## [Exercise aim]
Starting at the line that contains "Open the Societe" and ending after the line that contains "Action: pos(303,32)", rewrite only those lines, changing "dropdown" to "drop-down menu" and leaving everything else unchanged.

## [Input records]

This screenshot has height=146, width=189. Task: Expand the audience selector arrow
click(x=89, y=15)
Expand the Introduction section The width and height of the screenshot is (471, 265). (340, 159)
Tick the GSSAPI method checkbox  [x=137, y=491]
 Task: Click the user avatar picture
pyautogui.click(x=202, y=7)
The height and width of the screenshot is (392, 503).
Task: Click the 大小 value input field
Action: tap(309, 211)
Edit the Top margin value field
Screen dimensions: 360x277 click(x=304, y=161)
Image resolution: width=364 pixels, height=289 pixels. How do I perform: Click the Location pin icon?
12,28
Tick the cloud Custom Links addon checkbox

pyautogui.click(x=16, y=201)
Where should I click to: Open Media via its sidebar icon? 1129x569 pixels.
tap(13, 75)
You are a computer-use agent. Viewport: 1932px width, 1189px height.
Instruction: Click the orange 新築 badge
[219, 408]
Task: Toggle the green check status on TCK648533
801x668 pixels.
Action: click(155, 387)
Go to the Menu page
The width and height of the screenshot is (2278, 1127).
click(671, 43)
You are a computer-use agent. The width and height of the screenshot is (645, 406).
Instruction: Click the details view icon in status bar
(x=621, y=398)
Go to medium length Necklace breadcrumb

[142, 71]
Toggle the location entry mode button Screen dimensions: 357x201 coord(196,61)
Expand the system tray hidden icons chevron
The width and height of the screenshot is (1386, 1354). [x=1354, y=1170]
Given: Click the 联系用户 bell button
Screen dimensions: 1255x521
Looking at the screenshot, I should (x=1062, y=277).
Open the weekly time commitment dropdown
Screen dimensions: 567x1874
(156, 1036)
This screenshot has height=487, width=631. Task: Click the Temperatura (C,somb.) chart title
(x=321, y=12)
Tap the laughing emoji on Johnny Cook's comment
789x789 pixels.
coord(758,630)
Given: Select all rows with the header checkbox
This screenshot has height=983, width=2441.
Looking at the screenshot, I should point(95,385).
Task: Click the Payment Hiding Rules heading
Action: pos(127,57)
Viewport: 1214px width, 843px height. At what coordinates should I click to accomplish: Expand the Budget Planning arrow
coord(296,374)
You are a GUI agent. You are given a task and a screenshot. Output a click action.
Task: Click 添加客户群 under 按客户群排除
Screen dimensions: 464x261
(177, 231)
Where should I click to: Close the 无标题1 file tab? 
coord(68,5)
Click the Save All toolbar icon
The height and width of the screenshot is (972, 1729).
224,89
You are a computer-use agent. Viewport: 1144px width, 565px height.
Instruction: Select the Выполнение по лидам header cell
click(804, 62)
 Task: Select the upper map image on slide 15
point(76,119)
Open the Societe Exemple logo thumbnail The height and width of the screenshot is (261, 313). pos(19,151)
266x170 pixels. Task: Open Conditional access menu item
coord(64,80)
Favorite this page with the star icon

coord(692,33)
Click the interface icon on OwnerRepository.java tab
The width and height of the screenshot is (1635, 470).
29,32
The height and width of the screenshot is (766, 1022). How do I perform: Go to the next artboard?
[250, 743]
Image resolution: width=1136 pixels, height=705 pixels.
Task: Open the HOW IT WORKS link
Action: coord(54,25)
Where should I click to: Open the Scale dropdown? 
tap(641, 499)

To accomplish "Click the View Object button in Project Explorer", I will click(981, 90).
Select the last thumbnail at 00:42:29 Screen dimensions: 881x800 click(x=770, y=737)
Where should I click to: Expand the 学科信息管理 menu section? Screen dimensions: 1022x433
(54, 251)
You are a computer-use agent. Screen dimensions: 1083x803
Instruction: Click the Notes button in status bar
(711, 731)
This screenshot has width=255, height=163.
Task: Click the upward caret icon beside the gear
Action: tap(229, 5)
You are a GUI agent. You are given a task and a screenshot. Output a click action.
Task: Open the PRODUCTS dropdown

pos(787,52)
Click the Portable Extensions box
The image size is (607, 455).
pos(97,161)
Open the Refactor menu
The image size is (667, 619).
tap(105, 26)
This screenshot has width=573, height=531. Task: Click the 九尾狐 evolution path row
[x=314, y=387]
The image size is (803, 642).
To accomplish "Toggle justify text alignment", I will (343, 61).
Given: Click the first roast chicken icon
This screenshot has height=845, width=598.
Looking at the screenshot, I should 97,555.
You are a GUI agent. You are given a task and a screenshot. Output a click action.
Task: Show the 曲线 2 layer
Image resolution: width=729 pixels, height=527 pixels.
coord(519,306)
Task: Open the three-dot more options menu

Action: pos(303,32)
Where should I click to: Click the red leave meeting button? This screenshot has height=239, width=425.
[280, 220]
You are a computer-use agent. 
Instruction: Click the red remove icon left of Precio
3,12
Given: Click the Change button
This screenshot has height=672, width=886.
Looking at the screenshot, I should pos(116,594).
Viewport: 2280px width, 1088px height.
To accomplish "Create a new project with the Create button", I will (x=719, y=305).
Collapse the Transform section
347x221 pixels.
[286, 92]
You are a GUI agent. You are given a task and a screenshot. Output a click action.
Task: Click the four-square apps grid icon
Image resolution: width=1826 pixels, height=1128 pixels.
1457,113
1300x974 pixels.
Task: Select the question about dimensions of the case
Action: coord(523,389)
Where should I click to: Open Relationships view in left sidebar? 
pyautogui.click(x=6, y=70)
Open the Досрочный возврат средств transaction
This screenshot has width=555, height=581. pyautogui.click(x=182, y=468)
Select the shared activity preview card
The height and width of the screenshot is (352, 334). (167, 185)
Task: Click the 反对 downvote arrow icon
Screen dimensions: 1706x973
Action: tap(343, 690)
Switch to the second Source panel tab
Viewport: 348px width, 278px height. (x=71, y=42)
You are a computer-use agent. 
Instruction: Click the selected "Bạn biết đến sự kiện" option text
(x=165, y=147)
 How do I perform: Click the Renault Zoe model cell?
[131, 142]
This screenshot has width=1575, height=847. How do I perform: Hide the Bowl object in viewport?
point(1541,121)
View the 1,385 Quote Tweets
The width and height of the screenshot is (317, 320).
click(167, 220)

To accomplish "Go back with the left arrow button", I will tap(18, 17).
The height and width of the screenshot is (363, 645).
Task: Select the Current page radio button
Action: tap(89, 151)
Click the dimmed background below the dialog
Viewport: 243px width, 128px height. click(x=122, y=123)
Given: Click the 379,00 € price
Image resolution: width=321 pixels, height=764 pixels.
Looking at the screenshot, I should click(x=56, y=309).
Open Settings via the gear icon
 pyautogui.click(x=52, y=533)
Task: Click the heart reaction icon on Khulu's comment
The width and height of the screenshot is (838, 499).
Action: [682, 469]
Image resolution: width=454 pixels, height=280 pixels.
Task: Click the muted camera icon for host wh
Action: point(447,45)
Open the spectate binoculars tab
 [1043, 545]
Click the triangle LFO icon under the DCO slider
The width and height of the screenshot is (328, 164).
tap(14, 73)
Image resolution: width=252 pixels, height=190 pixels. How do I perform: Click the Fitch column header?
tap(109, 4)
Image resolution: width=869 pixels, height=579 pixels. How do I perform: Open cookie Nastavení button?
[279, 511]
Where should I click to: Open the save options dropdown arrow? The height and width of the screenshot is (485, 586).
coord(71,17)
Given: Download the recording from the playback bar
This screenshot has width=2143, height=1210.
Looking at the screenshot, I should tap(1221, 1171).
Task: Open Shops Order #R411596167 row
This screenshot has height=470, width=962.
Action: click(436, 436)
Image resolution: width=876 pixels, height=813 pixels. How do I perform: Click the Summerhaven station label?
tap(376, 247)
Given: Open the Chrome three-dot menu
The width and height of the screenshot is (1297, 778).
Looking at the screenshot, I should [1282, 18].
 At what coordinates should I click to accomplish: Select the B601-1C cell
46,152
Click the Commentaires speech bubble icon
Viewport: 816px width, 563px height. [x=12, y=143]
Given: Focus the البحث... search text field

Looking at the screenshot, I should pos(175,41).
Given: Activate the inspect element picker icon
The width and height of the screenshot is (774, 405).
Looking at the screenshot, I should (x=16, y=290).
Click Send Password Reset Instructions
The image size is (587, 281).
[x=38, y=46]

## [Task result]
Open the Societe Exemple logo thumbnail The height and width of the screenshot is (261, 313). pos(19,151)
266x170 pixels. Task: Open Conditional access menu item
coord(64,80)
Favorite this page with the star icon

coord(692,33)
Click the interface icon on OwnerRepository.java tab
The width and height of the screenshot is (1635, 470).
29,32
The height and width of the screenshot is (766, 1022). How do I perform: Go to the next artboard?
[250, 743]
Image resolution: width=1136 pixels, height=705 pixels.
Task: Open the HOW IT WORKS link
Action: coord(54,25)
Where should I click to: Open the Scale drop-down menu? 
tap(641, 499)

To accomplish "Click the View Object button in Project Explorer", I will click(981, 90).
Select the last thumbnail at 00:42:29 Screen dimensions: 881x800 click(x=770, y=737)
Where should I click to: Expand the 学科信息管理 menu section? Screen dimensions: 1022x433
(54, 251)
You are a computer-use agent. Screen dimensions: 1083x803
Instruction: Click the Notes button in status bar
(711, 731)
This screenshot has width=255, height=163.
Task: Click the upward caret icon beside the gear
Action: tap(229, 5)
You are a GUI agent. You are given a task and a screenshot. Output a click action.
Task: Open the PRODUCTS drop-down menu

pos(787,52)
Click the Portable Extensions box
The image size is (607, 455).
pos(97,161)
Open the Refactor menu
The image size is (667, 619).
tap(105, 26)
This screenshot has width=573, height=531. Task: Click the 九尾狐 evolution path row
[x=314, y=387]
The image size is (803, 642).
To accomplish "Toggle justify text alignment", I will (343, 61).
Given: Click the first roast chicken icon
This screenshot has height=845, width=598.
Looking at the screenshot, I should 97,555.
You are a GUI agent. You are given a task and a screenshot. Output a click action.
Task: Show the 曲线 2 layer
Image resolution: width=729 pixels, height=527 pixels.
coord(519,306)
Task: Open the three-dot more options menu

Action: pos(303,32)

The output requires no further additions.